Data to process START

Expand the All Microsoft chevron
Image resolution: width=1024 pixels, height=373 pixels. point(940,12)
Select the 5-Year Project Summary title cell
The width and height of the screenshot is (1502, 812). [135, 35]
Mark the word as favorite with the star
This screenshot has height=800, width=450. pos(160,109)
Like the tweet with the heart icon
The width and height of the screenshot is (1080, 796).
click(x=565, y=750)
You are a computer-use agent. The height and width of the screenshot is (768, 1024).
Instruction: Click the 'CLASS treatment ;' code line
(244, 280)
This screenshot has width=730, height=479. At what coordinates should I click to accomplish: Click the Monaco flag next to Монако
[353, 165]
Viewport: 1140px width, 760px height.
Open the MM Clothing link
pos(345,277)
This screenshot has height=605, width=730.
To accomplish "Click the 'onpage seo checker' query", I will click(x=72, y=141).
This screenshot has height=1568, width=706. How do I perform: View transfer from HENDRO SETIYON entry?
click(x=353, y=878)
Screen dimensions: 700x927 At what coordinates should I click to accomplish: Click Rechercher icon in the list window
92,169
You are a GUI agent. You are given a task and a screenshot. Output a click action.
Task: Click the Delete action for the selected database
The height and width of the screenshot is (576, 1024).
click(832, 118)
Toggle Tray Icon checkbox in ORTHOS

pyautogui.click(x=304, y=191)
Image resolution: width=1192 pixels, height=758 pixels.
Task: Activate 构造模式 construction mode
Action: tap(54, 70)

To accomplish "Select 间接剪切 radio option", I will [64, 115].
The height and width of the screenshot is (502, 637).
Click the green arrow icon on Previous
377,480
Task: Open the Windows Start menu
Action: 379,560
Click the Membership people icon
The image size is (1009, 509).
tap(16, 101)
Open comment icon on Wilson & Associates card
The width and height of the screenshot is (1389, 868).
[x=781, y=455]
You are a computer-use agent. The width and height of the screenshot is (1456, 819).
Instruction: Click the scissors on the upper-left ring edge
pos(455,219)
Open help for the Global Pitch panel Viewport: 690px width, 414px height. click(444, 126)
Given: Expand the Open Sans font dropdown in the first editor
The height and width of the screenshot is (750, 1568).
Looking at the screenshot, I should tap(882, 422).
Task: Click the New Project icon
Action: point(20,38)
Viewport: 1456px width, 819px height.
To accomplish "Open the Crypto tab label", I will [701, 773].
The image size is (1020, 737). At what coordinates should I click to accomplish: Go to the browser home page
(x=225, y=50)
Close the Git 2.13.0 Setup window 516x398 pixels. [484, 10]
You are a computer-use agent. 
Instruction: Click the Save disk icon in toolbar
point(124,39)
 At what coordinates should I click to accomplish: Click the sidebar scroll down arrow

Data to process END

**Exercise description:** All records must be repeated exactly, with none skipped.

**Exercise result:**
Expand the All Microsoft chevron
Image resolution: width=1024 pixels, height=373 pixels. point(940,12)
Select the 5-Year Project Summary title cell
The width and height of the screenshot is (1502, 812). [135, 35]
Mark the word as favorite with the star
This screenshot has height=800, width=450. pos(160,109)
Like the tweet with the heart icon
The width and height of the screenshot is (1080, 796).
click(x=565, y=750)
You are a computer-use agent. The height and width of the screenshot is (768, 1024).
Instruction: Click the 'CLASS treatment ;' code line
(244, 280)
This screenshot has width=730, height=479. At what coordinates should I click to accomplish: Click the Monaco flag next to Монако
[353, 165]
Viewport: 1140px width, 760px height.
Open the MM Clothing link
pos(345,277)
This screenshot has height=605, width=730.
To accomplish "Click the 'onpage seo checker' query", I will click(x=72, y=141).
This screenshot has height=1568, width=706. How do I perform: View transfer from HENDRO SETIYON entry?
click(x=353, y=878)
Screen dimensions: 700x927 At what coordinates should I click to accomplish: Click Rechercher icon in the list window
92,169
You are a GUI agent. You are given a task and a screenshot. Output a click action.
Task: Click the Delete action for the selected database
The height and width of the screenshot is (576, 1024).
click(832, 118)
Toggle Tray Icon checkbox in ORTHOS

pyautogui.click(x=304, y=191)
Image resolution: width=1192 pixels, height=758 pixels.
Task: Activate 构造模式 construction mode
Action: tap(54, 70)

To accomplish "Select 间接剪切 radio option", I will [64, 115].
The height and width of the screenshot is (502, 637).
Click the green arrow icon on Previous
377,480
Task: Open the Windows Start menu
Action: 379,560
Click the Membership people icon
The image size is (1009, 509).
tap(16, 101)
Open comment icon on Wilson & Associates card
The width and height of the screenshot is (1389, 868).
[x=781, y=455]
You are a computer-use agent. The width and height of the screenshot is (1456, 819).
Instruction: Click the scissors on the upper-left ring edge
pos(455,219)
Open help for the Global Pitch panel Viewport: 690px width, 414px height. click(444, 126)
Given: Expand the Open Sans font dropdown in the first editor
The height and width of the screenshot is (750, 1568).
Looking at the screenshot, I should tap(882, 422).
Task: Click the New Project icon
Action: point(20,38)
Viewport: 1456px width, 819px height.
To accomplish "Open the Crypto tab label", I will [701, 773].
The image size is (1020, 737). At what coordinates should I click to accomplish: Go to the browser home page
(x=225, y=50)
Close the Git 2.13.0 Setup window 516x398 pixels. [484, 10]
You are a computer-use agent. 
Instruction: Click the Save disk icon in toolbar
point(124,39)
 At what coordinates should I click to accomplish: Click the sidebar scroll down arrow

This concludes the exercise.